Via Redipuglia, partiti i lavori per riaprire la strada dopo il cedimento vicino al cantiere del Nuovo Gaslini

L’assessore ai lavori pubblici e alle manutenzioni Massimo Ferrante conferma l’avvio delle lavorazioni affidate alla Cmb per conto dell’ospedale Gaslini

Sono in corso a Quarto le lavorazioni per il ripristino di via Redipuglia, chiusa dopo il cedimento del sottosuolo e la grave perdita d’acqua che, alla fine dello scorso gennaio, avevano interessato l’area vicina al cantiere del Nuovo Gaslini.

A comunicarlo è l’assessore ai lavori pubblici e alle manutenzioni Massimo Ferrante, che conferma l’avanzamento dell’intervento affidato all’impresa appaltatrice per conto dell’ospedale Gaslini. «Sono in corso le lavorazioni per il ripristino di via Redipuglia, da parte dell’impresa appaltatrice Cmb per conto dell’ospedale Gaslini», spiega Massimo Ferrante.

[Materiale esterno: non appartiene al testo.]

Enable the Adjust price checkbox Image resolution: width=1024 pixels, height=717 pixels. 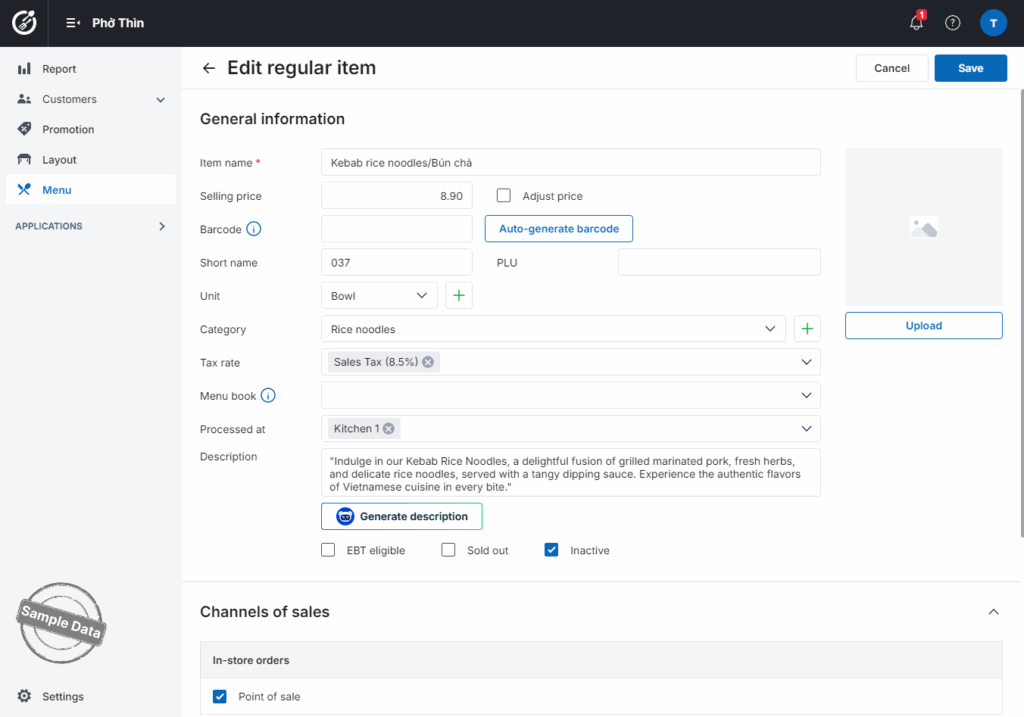[504, 196]
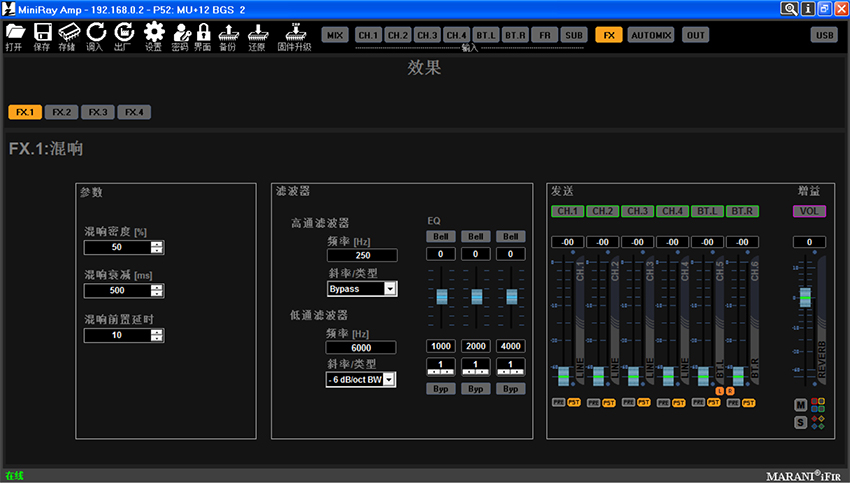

La chiusura della strada era scattata su richiesta dei vigili del fuoco e della polizia locale, dopo le verifiche effettuate in seguito al cedimento. Il provvedimento si era reso necessario per ragioni di sicurezza, vista la compromissione del tratto di carreggiata e la presenza del cantiere del Nuovo Gaslini nelle immediate vicinanze.
In consiglio comunale, rispondendo a un’interrogazione, Massimo Ferrante aveva ricostruito l’origine del problema parlando di uno “sgrottamento” della strada. Secondo quanto riferito dall’assessore, il cedimento sarebbe stato innescato dalle lavorazioni di palificazione e dallo sbancamento, superiore ai dieci metri, eseguito in prossimità della carreggiata. In quel contesto si sarebbe verificata anche una perdita delle condotte di reti, che avrebbe indebolito la fondazione sotto la strada fino a provocarne il cedimento.
La strada era quindi rimasta interdetta al traffico dopo l’episodio di fine gennaio, con conseguenze sulla viabilità del quartiere e disagi per residenti e automobilisti. L’avvio delle lavorazioni rappresenta ora il primo passaggio concreto verso il recupero della piena funzionalità di via Redipuglia, anche se la riapertura dipenderà dal completamento degli interventi e dalle verifiche tecniche necessarie.
Il ripristino dovrà garantire la messa in sicurezza dell’area e il consolidamento del tratto interessato dal cedimento. L’intervento si inserisce nel quadro delle attività collegate al cantiere del Nuovo Gaslini e alle opere indispensabili per assicurare continuità alla viabilità circostante senza compromettere la sicurezza della carreggiata.
Si tratta di una riapertura attesa da mesi. Dopo la chiusura disposta a fine gennaio, l’avvio del cantiere di ripristino segna il passaggio dalla fase dell’emergenza e delle verifiche a quella dell’intervento operativo sulla strada.